> Exercise prompt
Only the pictures are to be left out; write out the rest of the data exactly.
# # # # # # #
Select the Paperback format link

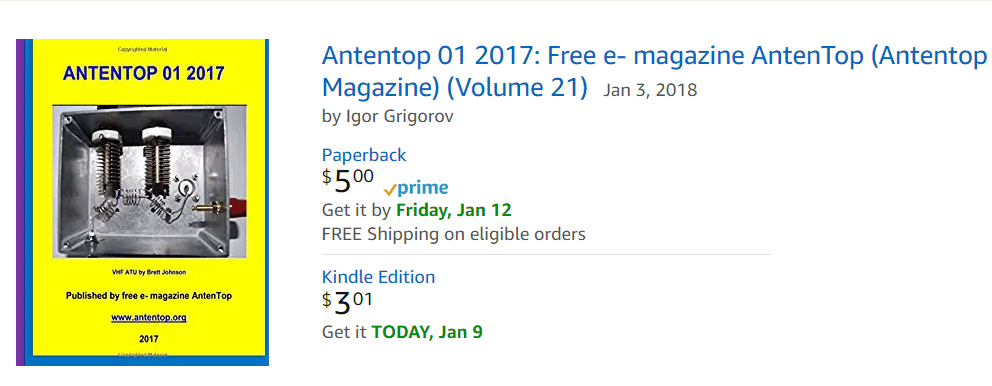364,155

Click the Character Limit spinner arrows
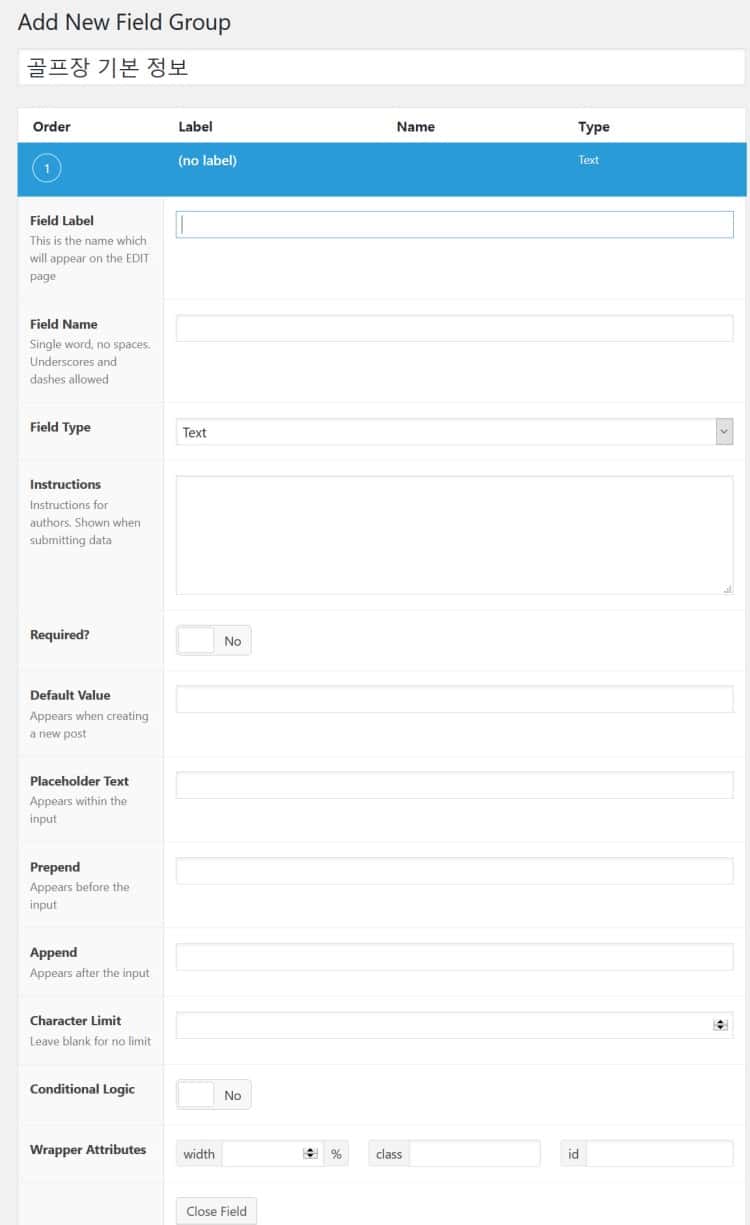[x=720, y=1025]
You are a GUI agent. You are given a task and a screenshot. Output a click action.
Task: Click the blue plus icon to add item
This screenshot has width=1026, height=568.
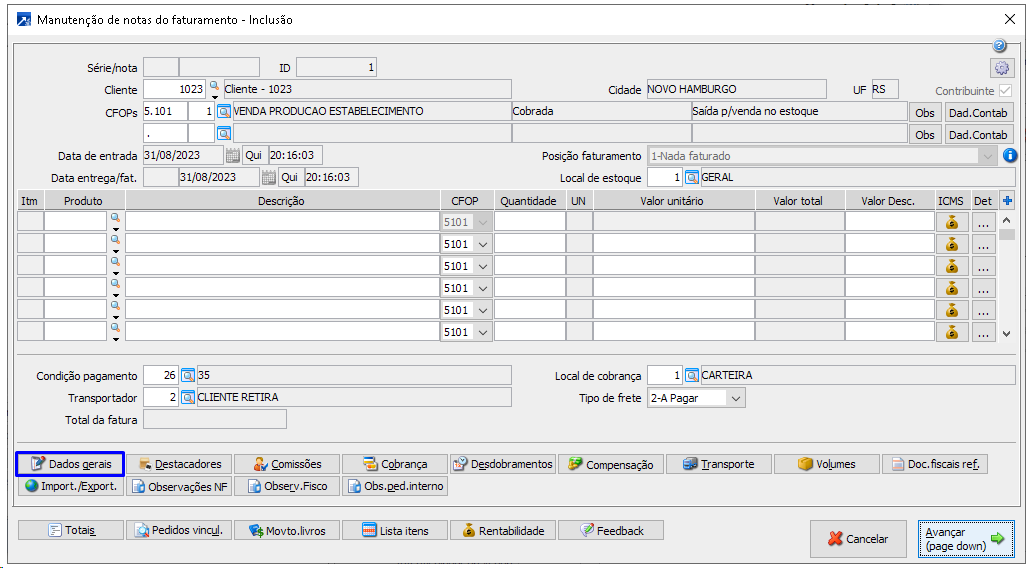1007,200
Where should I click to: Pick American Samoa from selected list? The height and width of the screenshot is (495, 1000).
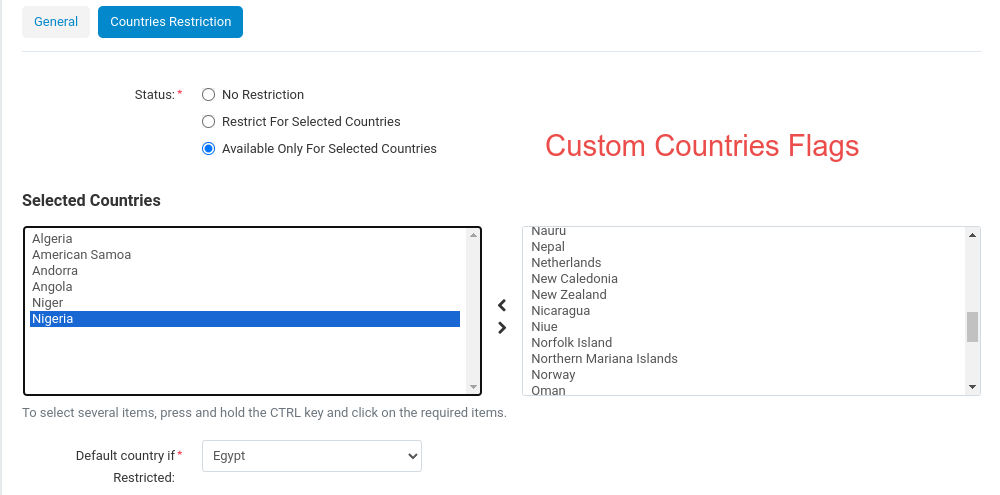(245, 255)
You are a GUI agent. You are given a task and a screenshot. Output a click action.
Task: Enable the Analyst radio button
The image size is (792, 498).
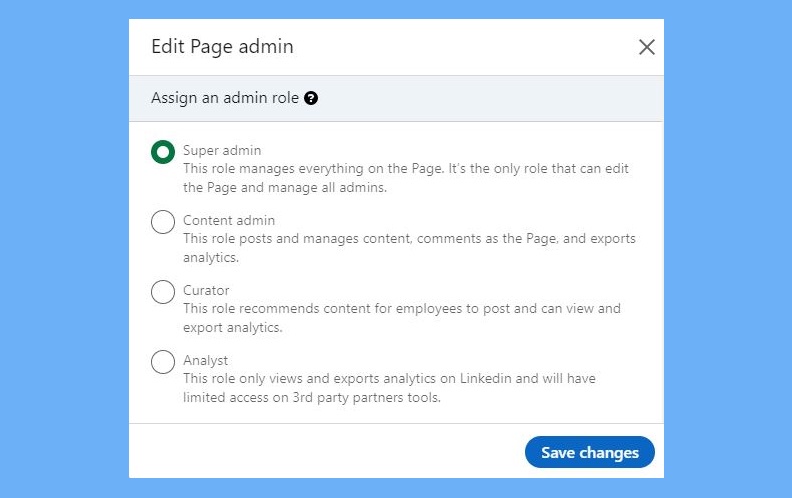[x=163, y=362]
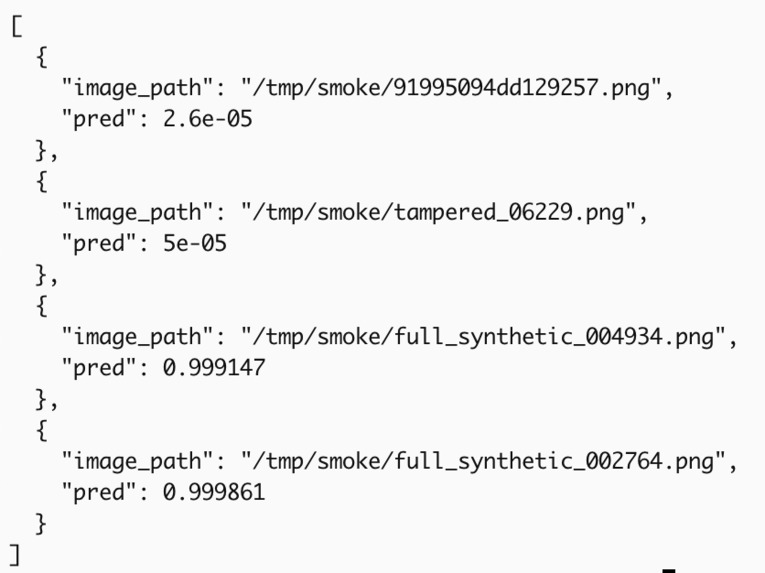
Task: Click the "image_path" key of 004934 entry
Action: pos(137,337)
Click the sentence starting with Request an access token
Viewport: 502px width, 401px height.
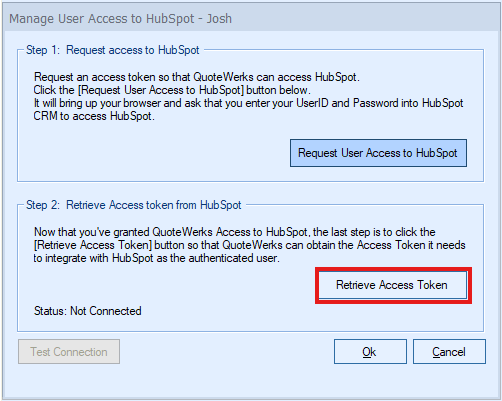(x=197, y=77)
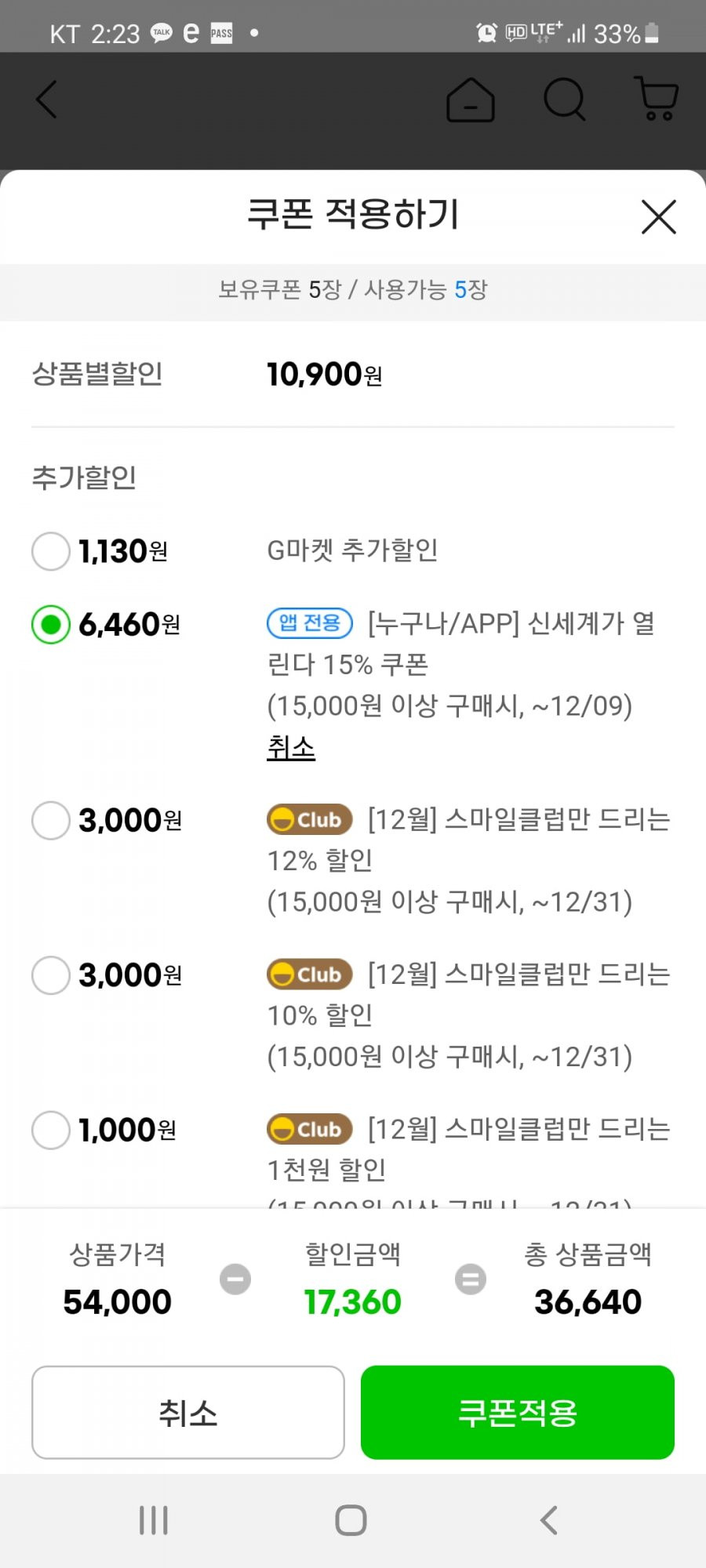Viewport: 706px width, 1568px height.
Task: Select the 1,130원 G마켓 추가할인 radio
Action: click(51, 551)
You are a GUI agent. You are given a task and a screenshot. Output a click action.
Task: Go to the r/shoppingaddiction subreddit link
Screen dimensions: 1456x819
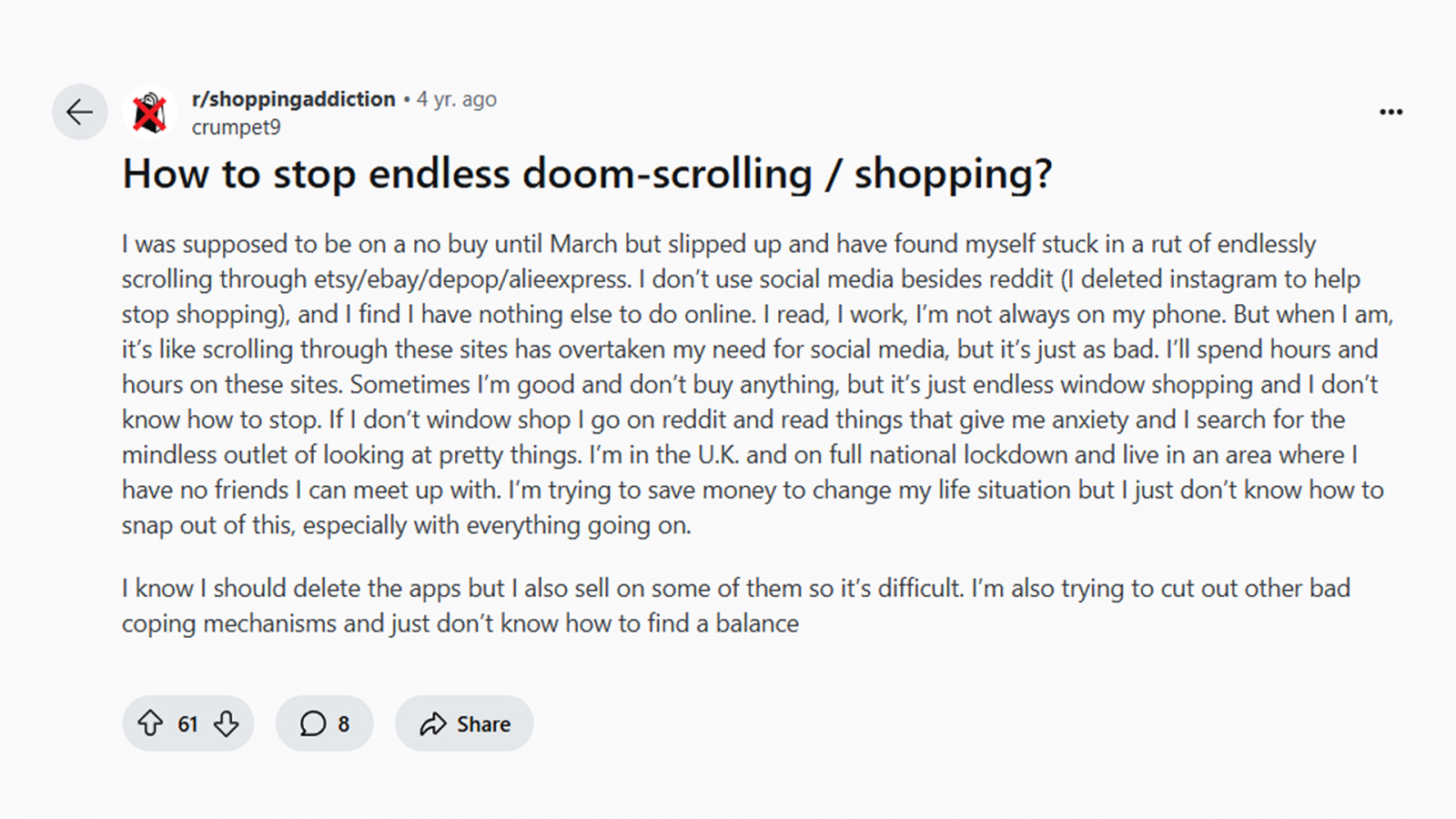point(293,99)
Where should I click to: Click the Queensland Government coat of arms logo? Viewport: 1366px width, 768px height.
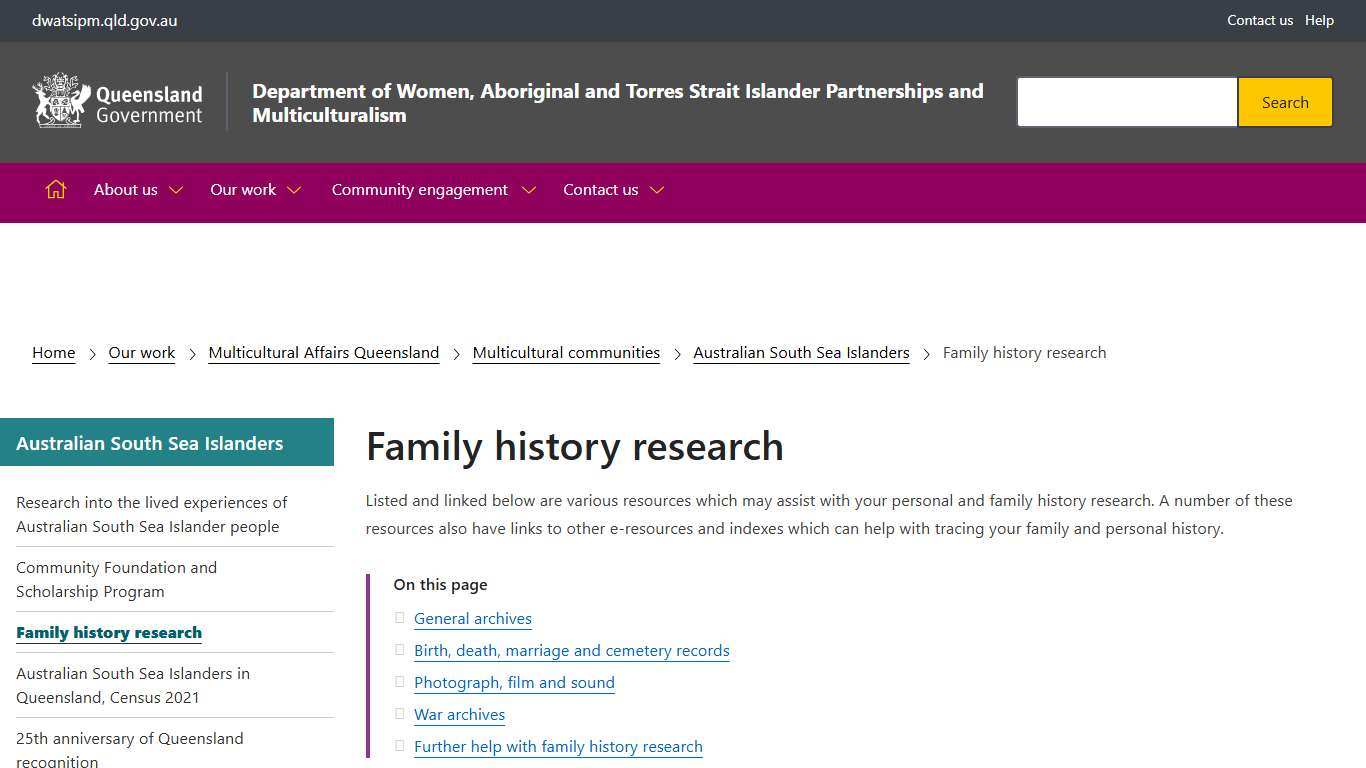116,101
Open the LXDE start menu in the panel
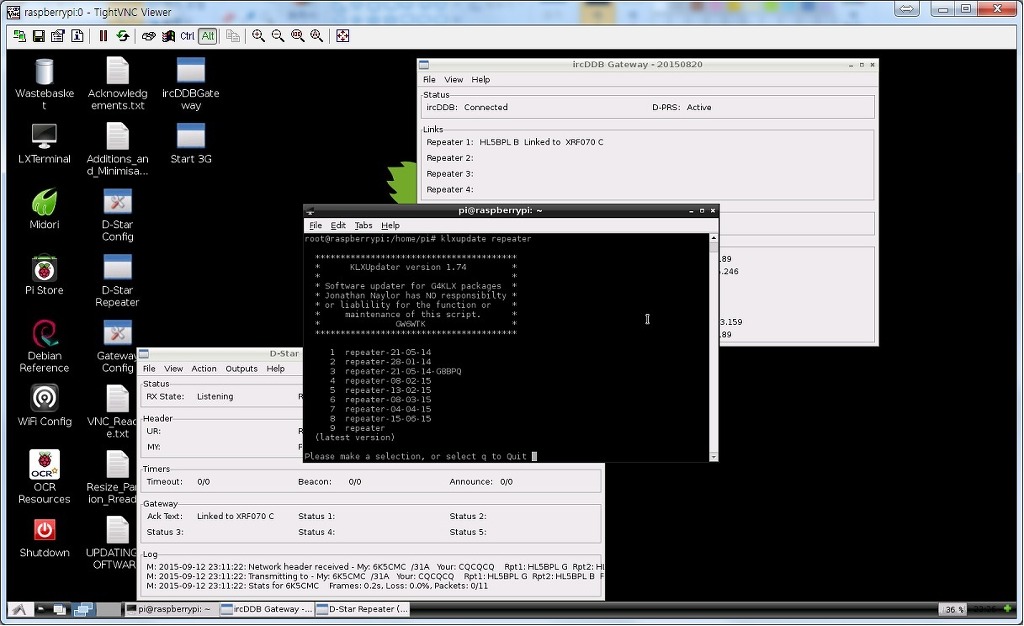Screen dimensions: 1024x626 (x=18, y=609)
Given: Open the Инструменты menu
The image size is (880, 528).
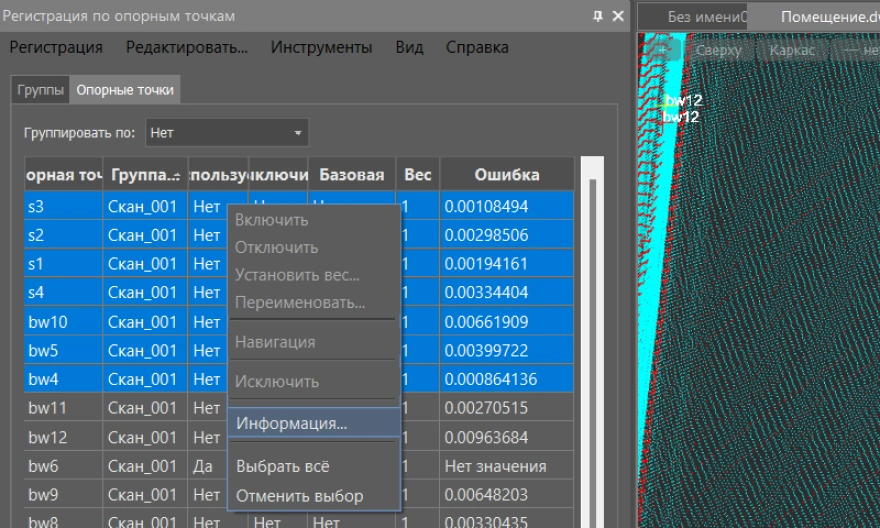Looking at the screenshot, I should click(321, 47).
# # # # # # #
> Reply
Select the Paperback format link

364,155

Click the Character Limit spinner arrows
[x=720, y=1025]
You are a GUI agent. You are given a task and a screenshot. Output a click action.
Task: Click the blue plus icon to add item
This screenshot has width=1026, height=568.
1007,200
Where should I click to: Pick American Samoa from selected list? The height and width of the screenshot is (495, 1000).
(245, 255)
You are a GUI agent. You are given a task and a screenshot. Output a click action.
Task: Enable the Analyst radio button
The image size is (792, 498).
[x=163, y=362]
Task: Click the "image_path" key of 004934 entry
Action: pos(137,337)
Click the sentence starting with Request an access token
Viewport: 502px width, 401px height.
(x=197, y=77)
Viewport: 706px width, 1568px height.
Task: Select the 1,130원 G마켓 추가할인 radio
Action: click(51, 551)
You are a GUI agent. You are given a task and a screenshot. Output a click action.
Task: Go to the r/shoppingaddiction subreddit link
Screen dimensions: 1456x819
point(293,99)
Where should I click to: Click the Queensland Government coat of arms logo? Viewport: 1366px width, 768px height.
116,101
Open the LXDE start menu in the panel
Screen dimensions: 1024x626 (x=18, y=609)
Given: Open the Инструменты menu
The image size is (880, 528).
Looking at the screenshot, I should click(321, 47).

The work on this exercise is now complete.